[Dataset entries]
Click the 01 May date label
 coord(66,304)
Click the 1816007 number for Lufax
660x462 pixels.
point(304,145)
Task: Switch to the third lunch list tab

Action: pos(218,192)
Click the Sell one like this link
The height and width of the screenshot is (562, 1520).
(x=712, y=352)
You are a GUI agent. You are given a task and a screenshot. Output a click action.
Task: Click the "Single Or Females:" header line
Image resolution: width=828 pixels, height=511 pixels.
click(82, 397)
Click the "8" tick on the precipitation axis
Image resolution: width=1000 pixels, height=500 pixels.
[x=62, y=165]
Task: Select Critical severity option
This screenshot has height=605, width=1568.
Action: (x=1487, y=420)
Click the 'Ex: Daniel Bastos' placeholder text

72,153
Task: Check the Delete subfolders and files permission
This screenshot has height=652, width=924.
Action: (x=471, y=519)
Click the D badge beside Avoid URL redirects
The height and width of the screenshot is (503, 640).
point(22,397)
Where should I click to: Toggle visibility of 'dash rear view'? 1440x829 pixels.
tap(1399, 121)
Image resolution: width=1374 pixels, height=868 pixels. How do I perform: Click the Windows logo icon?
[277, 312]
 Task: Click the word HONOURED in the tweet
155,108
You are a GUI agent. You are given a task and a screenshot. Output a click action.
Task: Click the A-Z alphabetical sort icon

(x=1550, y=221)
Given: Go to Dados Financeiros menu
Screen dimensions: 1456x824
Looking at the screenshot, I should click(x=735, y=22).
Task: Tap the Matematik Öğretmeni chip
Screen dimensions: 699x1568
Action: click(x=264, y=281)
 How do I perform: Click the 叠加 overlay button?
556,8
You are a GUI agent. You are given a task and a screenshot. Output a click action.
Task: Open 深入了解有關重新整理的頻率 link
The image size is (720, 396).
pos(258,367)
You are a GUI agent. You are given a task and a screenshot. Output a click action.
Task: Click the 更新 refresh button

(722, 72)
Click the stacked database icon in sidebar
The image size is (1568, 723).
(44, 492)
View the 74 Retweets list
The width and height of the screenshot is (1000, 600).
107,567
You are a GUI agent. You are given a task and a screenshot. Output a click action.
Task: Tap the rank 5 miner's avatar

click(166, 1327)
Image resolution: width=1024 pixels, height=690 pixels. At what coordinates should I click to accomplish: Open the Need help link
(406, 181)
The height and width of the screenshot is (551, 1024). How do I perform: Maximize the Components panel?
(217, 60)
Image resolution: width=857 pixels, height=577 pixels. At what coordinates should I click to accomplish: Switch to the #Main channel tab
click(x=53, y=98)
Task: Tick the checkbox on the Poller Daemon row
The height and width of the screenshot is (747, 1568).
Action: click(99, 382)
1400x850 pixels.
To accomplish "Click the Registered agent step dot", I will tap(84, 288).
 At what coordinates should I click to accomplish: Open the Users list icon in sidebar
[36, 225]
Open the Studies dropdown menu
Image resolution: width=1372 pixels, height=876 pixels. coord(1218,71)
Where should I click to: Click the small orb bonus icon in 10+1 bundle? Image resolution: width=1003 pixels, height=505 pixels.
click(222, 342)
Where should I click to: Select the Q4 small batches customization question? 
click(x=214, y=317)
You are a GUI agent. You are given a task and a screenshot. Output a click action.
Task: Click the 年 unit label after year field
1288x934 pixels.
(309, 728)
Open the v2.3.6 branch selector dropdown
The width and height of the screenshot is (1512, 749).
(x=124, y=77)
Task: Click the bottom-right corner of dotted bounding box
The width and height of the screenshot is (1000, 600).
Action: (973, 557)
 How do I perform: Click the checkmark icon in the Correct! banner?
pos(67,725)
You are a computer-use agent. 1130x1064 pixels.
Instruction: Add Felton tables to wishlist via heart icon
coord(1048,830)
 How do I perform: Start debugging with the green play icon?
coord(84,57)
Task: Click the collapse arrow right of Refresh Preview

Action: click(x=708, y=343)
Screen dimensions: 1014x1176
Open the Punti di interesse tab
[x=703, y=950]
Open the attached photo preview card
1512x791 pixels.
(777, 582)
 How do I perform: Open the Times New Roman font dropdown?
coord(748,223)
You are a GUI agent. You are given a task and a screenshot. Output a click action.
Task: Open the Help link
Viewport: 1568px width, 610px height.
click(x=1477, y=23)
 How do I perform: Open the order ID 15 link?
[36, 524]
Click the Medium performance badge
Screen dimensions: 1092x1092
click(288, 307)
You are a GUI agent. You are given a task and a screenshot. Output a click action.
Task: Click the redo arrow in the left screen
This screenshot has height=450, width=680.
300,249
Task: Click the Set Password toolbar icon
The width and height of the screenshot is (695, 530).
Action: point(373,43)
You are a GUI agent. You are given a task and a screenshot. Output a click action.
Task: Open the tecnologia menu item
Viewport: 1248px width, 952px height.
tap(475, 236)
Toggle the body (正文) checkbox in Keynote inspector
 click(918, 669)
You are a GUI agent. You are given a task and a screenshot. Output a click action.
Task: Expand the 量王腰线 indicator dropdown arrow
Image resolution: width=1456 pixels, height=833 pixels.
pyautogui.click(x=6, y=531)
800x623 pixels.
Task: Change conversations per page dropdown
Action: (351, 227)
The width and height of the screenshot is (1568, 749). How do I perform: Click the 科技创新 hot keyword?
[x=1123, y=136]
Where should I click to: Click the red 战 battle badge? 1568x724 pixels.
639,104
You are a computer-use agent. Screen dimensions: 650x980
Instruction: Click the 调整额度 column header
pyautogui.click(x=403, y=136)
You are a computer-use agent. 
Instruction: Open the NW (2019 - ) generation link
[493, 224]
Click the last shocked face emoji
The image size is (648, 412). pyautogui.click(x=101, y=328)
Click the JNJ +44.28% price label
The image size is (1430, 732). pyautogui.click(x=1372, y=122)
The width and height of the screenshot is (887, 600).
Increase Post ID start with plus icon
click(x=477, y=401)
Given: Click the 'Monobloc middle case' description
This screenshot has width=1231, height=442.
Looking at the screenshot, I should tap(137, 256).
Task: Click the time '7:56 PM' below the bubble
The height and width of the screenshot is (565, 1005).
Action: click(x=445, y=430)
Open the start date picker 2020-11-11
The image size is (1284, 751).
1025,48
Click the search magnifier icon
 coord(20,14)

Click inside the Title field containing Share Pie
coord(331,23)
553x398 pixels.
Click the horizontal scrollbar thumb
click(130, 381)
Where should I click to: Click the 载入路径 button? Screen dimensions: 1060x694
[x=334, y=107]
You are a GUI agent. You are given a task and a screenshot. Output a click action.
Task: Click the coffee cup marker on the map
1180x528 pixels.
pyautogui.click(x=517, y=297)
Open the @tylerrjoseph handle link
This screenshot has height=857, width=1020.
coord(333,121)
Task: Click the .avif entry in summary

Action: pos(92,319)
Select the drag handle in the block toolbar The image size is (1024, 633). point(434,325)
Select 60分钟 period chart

What to do -> Show every line in the records above that contains the word "computer".

Solution ->
You are a computer-use agent. 1130x1064 pixels.
You are a computer-use agent. Screen dimensions: 650x980
You are a computer-use agent. 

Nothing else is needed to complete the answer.